### SOURCE
* BEGIN *

Luke 10:25-37 (NIV)

On one occasion an expert in the law stood up to test Jesus. “Teacher,” he asked, “what must I do to inherit eternal life?”

“What is written in the Law?” he replied. “How do you read it?”

He answered, “‘Love the Lord your God with all your heart and with all your soul and with all your strength and with all your mind’; and, ‘Love your neighbor as yourself.’”

“You have answered correctly,” Jesus replied. “Do this and you will live.”

But he wanted to justify himself, so he asked Jesus, “And who is my neighbor?”

In reply Jesus said: “A man was going down from Jerusalem to Jericho, when he was attacked by robbers. They stripped him of his clothes, beat him and went away, leaving him half dead. A priest happened to be going down the same road, and when he saw the man, he passed by on the other side. So too, a Levite, when he came to the place and saw him, passed by on the other side. But a Samaritan, as he traveled, came where the man was; and when he saw him, he took pity on him. He went to him and bandaged his wounds, pouring on oil and wine. Then he put the man on his own donkey, brought him to an inn and took care of him. The next day he took out two denarii and gave them to the innkeeper. ‘Look after him,’ he said, ‘and when I return, I will reimburse you for any extra expense you may have.’

“Which of these three do you think was a neighbor to the man who fell into the hands of robbers?”

The expert in the law replied, “The one who had mercy on him.”

Jesus told him, “Go and do likewise.”


    Main Idea

Over the course of this three-week series, we’ve been looking to Jesus’ teaching of “The Good Samaritan” and what it reveals to us about mercy. This week we will look specifically to what it is that the Samaritan does and how his actions are a reflection of what being “on mission” means. The Samaritan looks, meets the need in front of him, and then he gives until he feels the burden. The Samaritan’s actions help us to see that mercy is the meeting of felt needs through deeds, not simply a means to the end of evangelism. Word and deed are equally necessary as we carry out our purpose of bringing the Kingdom of God on earth as it is in heaven.

* END *

### GIVEN EXERCISE A
Retype everything in the Good Samaritan text from "Over the course" down to "is in heaven.".
### GIVEN EXERCISE B
Pick up the Good Samaritan text after its final sentence and keep writing it.

### DATASET SECTION
* BEGIN *

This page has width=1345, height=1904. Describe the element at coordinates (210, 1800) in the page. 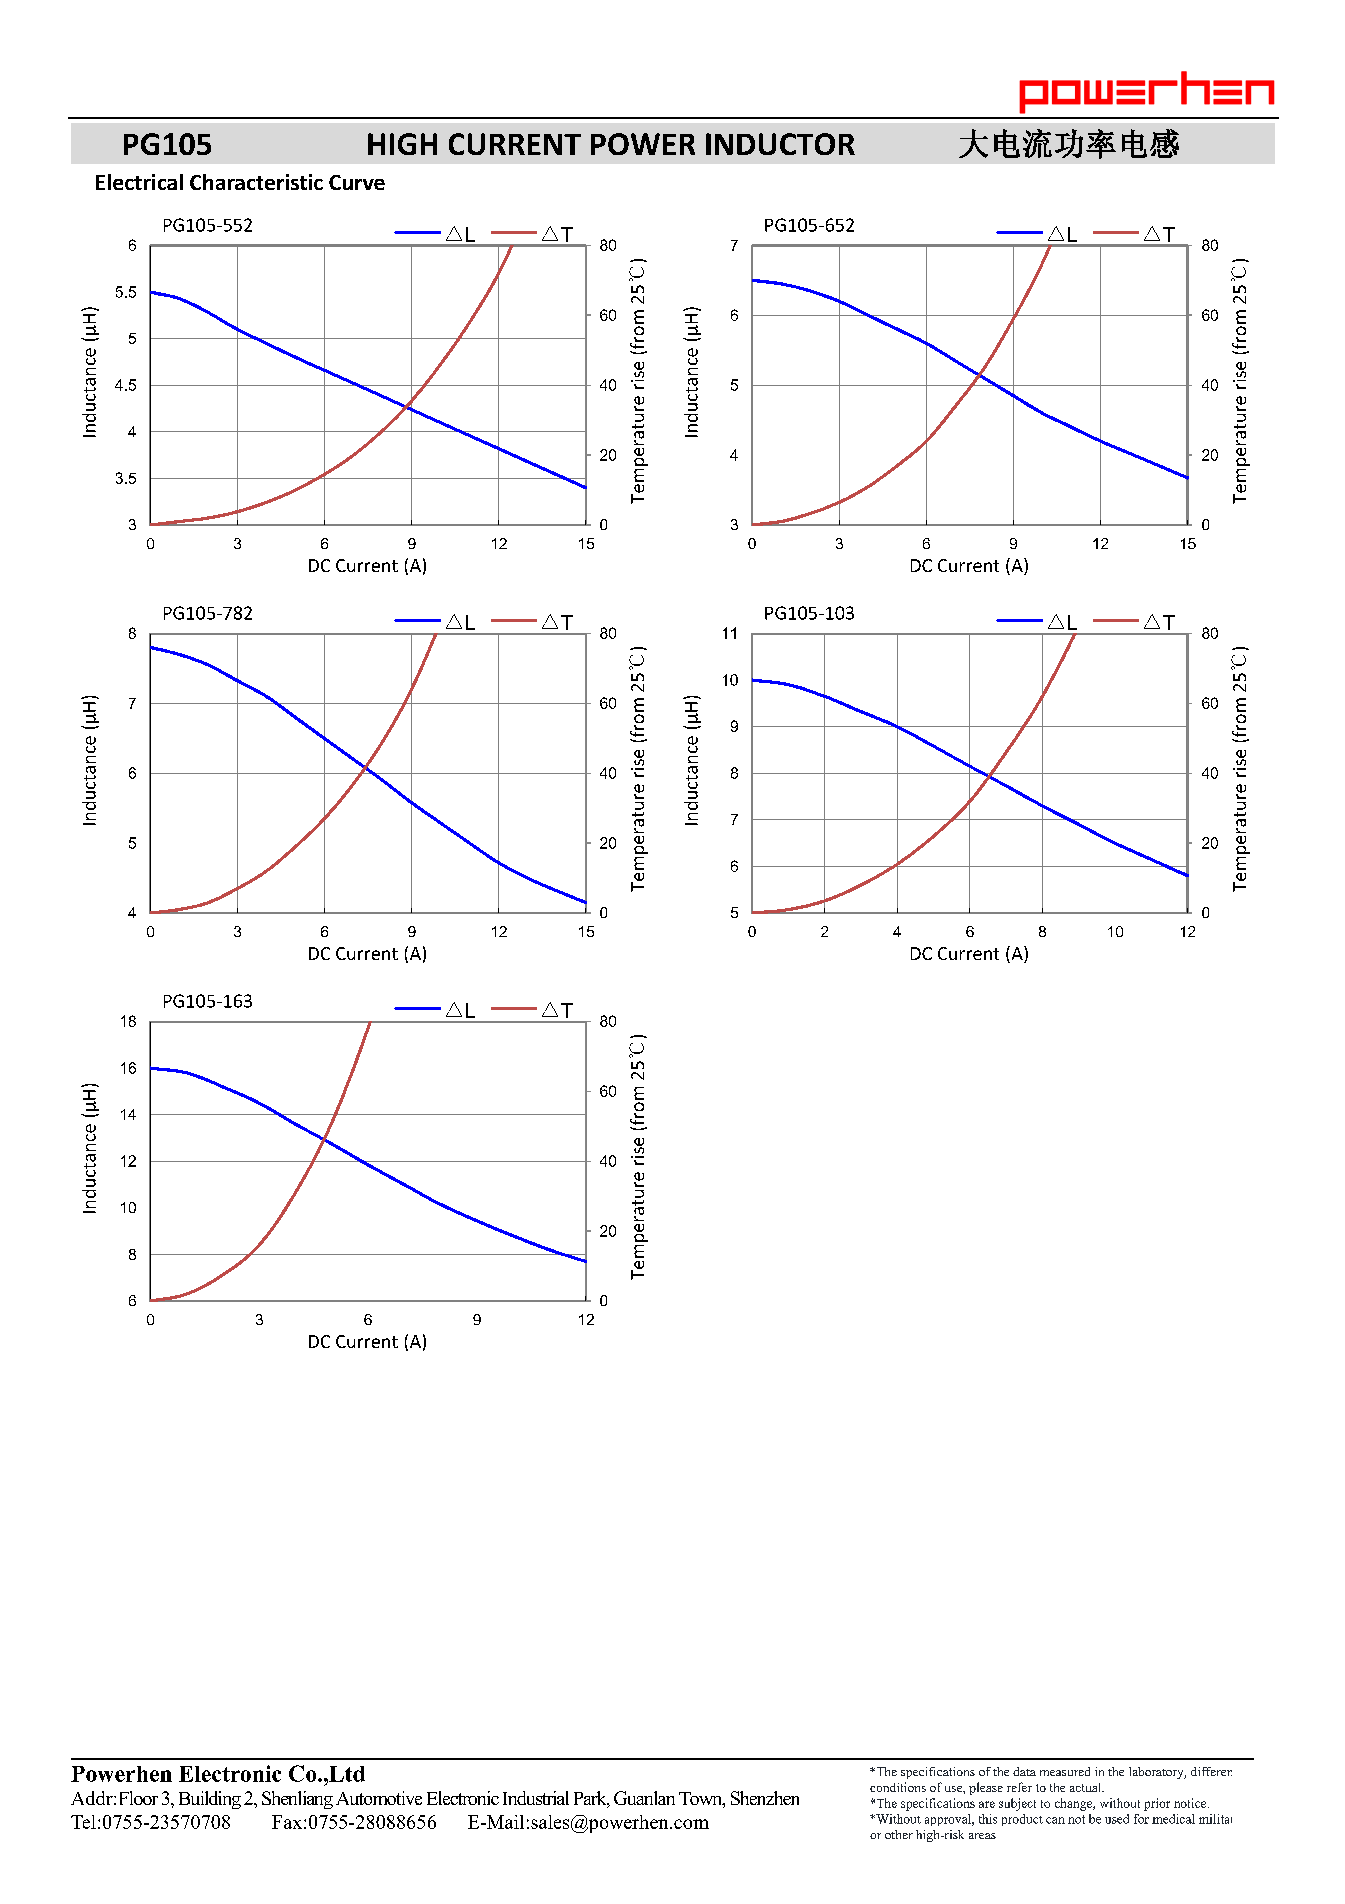

I see `Building` at that location.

* END *

### WRITTEN RESPONSE A
Over the course of this three-week series, we’ve been looking to Jesus’ teaching of “The Good Samaritan” and what it reveals to us about mercy. This week we will look specifically to what it is that the Samaritan does and how his actions are a reflection of what being “on mission” means. The Samaritan looks, meets the need in front of him, and then he gives until he feels the burden. The Samaritan’s actions help us to see that mercy is the meeting of felt needs through deeds, not simply a means to the end of evangelism. Word and deed are equally necessary as we carry out our purpose of bringing the Kingdom of God on earth as it is in heaven.

### WRITTEN RESPONSE B
  1. One of the specific challenges we’ve been given during this series is to read Luke 10:25-37 and to sit with this story, allowing room for God to use it to change us. How has that gone for you? Is it easy for you to look to Scripture expectantly and with openness toward being shaped by it?

  2. The first thing we see the Samaritan do is look. This is an important element of the parable, as looking is the key to being a good neighbor as opposed to a bad one. However, in this distraction-filled world, it is easy to fall into a habit of avoidance rather than looking. What does this look like for you? When have you been aware that you’re more comfortable looking away from a person and their problems than facing them?

  3. Read John 3:16. Every time Jesus looked at a person, he was reminded of his mission, and this verse was his mission. Even if you’re not sure of what it could look like, or if it’s just recently been stirring in you, what kind of mission do you feel like God has placed in you? What needs do you see that you may be uniquely created to meet?


  1. Zach mentions this week that, as Christians, we don’t have an excuse for not knowing what is happening in the world around us. Our biblical knowledge can and should be applied to the world we live in. What does it mean to you that Jesus came not just to take us to heaven one day, but to make on earth as it is in heaven? What role do you play in that?

  2. There is some tension around the second thing the Samaritan did, meeting the need in front of him. For some of us, that can stir a feeling that we may help in a hurtful way, but Jesus says if you see a need in front of you that you can meet, meet it. Why is it sometimes easy for us to avoid the expressed-need of someone else?

  3. Last week we talked a lot about the power and importance of invitation, and this week there was a shift toward deeds, especially as we saw the Samaritan meet the need in front of him. Most people feel a bend in one direction—revealing the gospel through proclamation or through service. Which do you feel you’re more wired up to do? How can you embrace the truth that both are of vital importance?

  4. The Samaritan took the man by the wayside to an inn and spent two days of wages, which is a significant amount. He gave up time and energy, staying up all night to take care of this man. Wherever the Samaritan was headed that day, he didn’t arrive. He gave until he felt the burden of giving. Have you ever experienced giving like this—whether as the giver or the receiver? How do you bear your neighbor’s burdens?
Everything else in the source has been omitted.